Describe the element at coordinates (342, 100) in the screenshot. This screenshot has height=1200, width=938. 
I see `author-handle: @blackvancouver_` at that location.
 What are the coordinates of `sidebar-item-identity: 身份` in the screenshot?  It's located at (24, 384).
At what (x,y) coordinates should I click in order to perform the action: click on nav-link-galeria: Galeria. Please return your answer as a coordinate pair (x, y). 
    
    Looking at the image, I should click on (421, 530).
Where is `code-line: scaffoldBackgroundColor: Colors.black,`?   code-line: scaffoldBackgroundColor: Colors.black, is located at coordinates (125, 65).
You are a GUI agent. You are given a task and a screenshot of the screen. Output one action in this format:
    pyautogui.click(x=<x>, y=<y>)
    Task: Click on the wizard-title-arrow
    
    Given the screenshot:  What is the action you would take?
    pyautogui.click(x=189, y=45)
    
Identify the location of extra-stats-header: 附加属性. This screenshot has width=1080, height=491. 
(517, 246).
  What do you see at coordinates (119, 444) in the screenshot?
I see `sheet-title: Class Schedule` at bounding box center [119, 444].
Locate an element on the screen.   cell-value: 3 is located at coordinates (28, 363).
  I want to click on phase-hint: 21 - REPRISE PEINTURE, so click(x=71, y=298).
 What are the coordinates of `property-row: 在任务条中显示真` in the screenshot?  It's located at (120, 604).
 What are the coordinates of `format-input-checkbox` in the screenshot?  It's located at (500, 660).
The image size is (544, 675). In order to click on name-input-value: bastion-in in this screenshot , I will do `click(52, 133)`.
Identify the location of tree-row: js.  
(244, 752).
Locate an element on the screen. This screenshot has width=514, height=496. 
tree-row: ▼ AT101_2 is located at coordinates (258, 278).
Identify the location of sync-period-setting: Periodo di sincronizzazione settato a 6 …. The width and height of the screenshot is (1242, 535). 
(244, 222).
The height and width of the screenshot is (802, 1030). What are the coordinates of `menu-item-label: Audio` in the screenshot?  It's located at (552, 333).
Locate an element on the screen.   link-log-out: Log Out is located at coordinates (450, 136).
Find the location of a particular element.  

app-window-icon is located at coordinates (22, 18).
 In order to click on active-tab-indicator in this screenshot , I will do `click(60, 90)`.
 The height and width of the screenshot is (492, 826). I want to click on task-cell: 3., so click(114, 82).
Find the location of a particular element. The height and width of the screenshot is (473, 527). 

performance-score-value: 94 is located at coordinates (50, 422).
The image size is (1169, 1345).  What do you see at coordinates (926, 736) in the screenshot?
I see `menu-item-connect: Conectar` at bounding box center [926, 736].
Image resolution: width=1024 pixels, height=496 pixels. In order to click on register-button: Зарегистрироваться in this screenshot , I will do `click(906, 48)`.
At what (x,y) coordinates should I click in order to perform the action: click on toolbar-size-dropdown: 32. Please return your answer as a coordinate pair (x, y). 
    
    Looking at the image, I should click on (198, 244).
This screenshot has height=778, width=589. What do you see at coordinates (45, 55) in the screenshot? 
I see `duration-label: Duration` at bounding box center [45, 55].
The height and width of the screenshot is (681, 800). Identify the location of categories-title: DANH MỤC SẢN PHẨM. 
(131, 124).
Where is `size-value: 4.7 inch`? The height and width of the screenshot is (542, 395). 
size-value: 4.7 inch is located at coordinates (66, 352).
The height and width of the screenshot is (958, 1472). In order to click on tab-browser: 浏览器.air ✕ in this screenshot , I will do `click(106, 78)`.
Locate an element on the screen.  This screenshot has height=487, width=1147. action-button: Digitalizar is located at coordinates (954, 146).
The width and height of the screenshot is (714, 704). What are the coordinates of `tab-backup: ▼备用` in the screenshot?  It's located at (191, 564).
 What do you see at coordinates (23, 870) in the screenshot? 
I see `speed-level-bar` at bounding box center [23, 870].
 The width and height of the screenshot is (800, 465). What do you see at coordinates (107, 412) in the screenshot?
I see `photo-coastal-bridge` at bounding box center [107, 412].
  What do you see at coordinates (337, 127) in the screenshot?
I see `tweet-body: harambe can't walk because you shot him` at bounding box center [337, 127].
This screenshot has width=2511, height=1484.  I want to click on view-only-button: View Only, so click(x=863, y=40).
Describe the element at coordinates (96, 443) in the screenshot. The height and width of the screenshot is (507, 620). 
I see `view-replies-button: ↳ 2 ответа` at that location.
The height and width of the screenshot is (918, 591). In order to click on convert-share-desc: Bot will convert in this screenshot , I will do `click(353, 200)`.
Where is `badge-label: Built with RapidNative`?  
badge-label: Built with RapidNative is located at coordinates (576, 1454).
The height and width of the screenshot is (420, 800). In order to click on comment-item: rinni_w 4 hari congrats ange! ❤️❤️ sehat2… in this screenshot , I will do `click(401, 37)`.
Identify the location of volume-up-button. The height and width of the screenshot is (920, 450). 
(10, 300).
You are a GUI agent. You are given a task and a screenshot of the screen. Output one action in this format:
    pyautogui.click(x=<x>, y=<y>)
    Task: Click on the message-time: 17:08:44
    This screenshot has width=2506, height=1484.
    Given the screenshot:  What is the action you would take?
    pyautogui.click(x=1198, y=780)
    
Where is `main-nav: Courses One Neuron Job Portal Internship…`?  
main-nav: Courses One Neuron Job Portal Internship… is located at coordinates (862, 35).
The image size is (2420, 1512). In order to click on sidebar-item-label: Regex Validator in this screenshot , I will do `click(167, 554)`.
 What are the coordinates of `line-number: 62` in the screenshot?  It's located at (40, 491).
------------------------
**Instructions for the task**
Copy the material above line for line, with no changes.

**Your response**
Describe the element at coordinates (342, 100) in the screenshot. This screenshot has height=1200, width=938. 
I see `author-handle: @blackvancouver_` at that location.
 What are the coordinates of `sidebar-item-identity: 身份` in the screenshot?  It's located at (24, 384).
At what (x,y) coordinates should I click in order to perform the action: click on nav-link-galeria: Galeria. Please return your answer as a coordinate pair (x, y). 
    
    Looking at the image, I should click on (421, 530).
Where is `code-line: scaffoldBackgroundColor: Colors.black,`?   code-line: scaffoldBackgroundColor: Colors.black, is located at coordinates (125, 65).
You are a GUI agent. You are given a task and a screenshot of the screen. Output one action in this format:
    pyautogui.click(x=<x>, y=<y>)
    Task: Click on the wizard-title-arrow
    
    Given the screenshot:  What is the action you would take?
    pyautogui.click(x=189, y=45)
    
Identify the location of extra-stats-header: 附加属性. This screenshot has width=1080, height=491. 
(517, 246).
  What do you see at coordinates (119, 444) in the screenshot?
I see `sheet-title: Class Schedule` at bounding box center [119, 444].
Locate an element on the screen.   cell-value: 3 is located at coordinates (28, 363).
  I want to click on phase-hint: 21 - REPRISE PEINTURE, so click(x=71, y=298).
 What are the coordinates of `property-row: 在任务条中显示真` in the screenshot?  It's located at (120, 604).
 What are the coordinates of `format-input-checkbox` in the screenshot?  It's located at (500, 660).
The image size is (544, 675). In order to click on name-input-value: bastion-in in this screenshot , I will do `click(52, 133)`.
Identify the location of tree-row: js.  
(244, 752).
Locate an element on the screen. This screenshot has width=514, height=496. 
tree-row: ▼ AT101_2 is located at coordinates (258, 278).
Identify the location of sync-period-setting: Periodo di sincronizzazione settato a 6 …. The width and height of the screenshot is (1242, 535). 
(244, 222).
The height and width of the screenshot is (802, 1030). What are the coordinates of `menu-item-label: Audio` in the screenshot?  It's located at (552, 333).
Locate an element on the screen.   link-log-out: Log Out is located at coordinates (450, 136).
Find the location of a particular element.  

app-window-icon is located at coordinates (22, 18).
 In order to click on active-tab-indicator in this screenshot , I will do `click(60, 90)`.
 The height and width of the screenshot is (492, 826). I want to click on task-cell: 3., so click(114, 82).
Find the location of a particular element. The height and width of the screenshot is (473, 527). 

performance-score-value: 94 is located at coordinates (50, 422).
The image size is (1169, 1345).  What do you see at coordinates (926, 736) in the screenshot?
I see `menu-item-connect: Conectar` at bounding box center [926, 736].
Image resolution: width=1024 pixels, height=496 pixels. In order to click on register-button: Зарегистрироваться in this screenshot , I will do `click(906, 48)`.
At what (x,y) coordinates should I click in order to perform the action: click on toolbar-size-dropdown: 32. Please return your answer as a coordinate pair (x, y). 
    
    Looking at the image, I should click on (198, 244).
This screenshot has height=778, width=589. What do you see at coordinates (45, 55) in the screenshot? 
I see `duration-label: Duration` at bounding box center [45, 55].
The height and width of the screenshot is (681, 800). Identify the location of categories-title: DANH MỤC SẢN PHẨM. 
(131, 124).
Where is `size-value: 4.7 inch`? The height and width of the screenshot is (542, 395). 
size-value: 4.7 inch is located at coordinates (66, 352).
The height and width of the screenshot is (958, 1472). In order to click on tab-browser: 浏览器.air ✕ in this screenshot , I will do `click(106, 78)`.
Locate an element on the screen.  This screenshot has height=487, width=1147. action-button: Digitalizar is located at coordinates (954, 146).
The width and height of the screenshot is (714, 704). What are the coordinates of `tab-backup: ▼备用` in the screenshot?  It's located at (191, 564).
 What do you see at coordinates (23, 870) in the screenshot? 
I see `speed-level-bar` at bounding box center [23, 870].
 The width and height of the screenshot is (800, 465). What do you see at coordinates (107, 412) in the screenshot?
I see `photo-coastal-bridge` at bounding box center [107, 412].
  What do you see at coordinates (337, 127) in the screenshot?
I see `tweet-body: harambe can't walk because you shot him` at bounding box center [337, 127].
This screenshot has width=2511, height=1484.  I want to click on view-only-button: View Only, so click(x=863, y=40).
Describe the element at coordinates (96, 443) in the screenshot. The height and width of the screenshot is (507, 620). 
I see `view-replies-button: ↳ 2 ответа` at that location.
The height and width of the screenshot is (918, 591). In order to click on convert-share-desc: Bot will convert in this screenshot , I will do `click(353, 200)`.
Where is `badge-label: Built with RapidNative`?  
badge-label: Built with RapidNative is located at coordinates (576, 1454).
The height and width of the screenshot is (420, 800). In order to click on comment-item: rinni_w 4 hari congrats ange! ❤️❤️ sehat2… in this screenshot , I will do `click(401, 37)`.
Identify the location of volume-up-button. The height and width of the screenshot is (920, 450). 
(10, 300).
You are a GUI agent. You are given a task and a screenshot of the screen. Output one action in this format:
    pyautogui.click(x=<x>, y=<y>)
    Task: Click on the message-time: 17:08:44
    This screenshot has width=2506, height=1484.
    Given the screenshot:  What is the action you would take?
    pyautogui.click(x=1198, y=780)
    
Where is `main-nav: Courses One Neuron Job Portal Internship…`?  
main-nav: Courses One Neuron Job Portal Internship… is located at coordinates (862, 35).
The image size is (2420, 1512). In order to click on sidebar-item-label: Regex Validator in this screenshot , I will do `click(167, 554)`.
 What are the coordinates of `line-number: 62` in the screenshot?  It's located at (40, 491).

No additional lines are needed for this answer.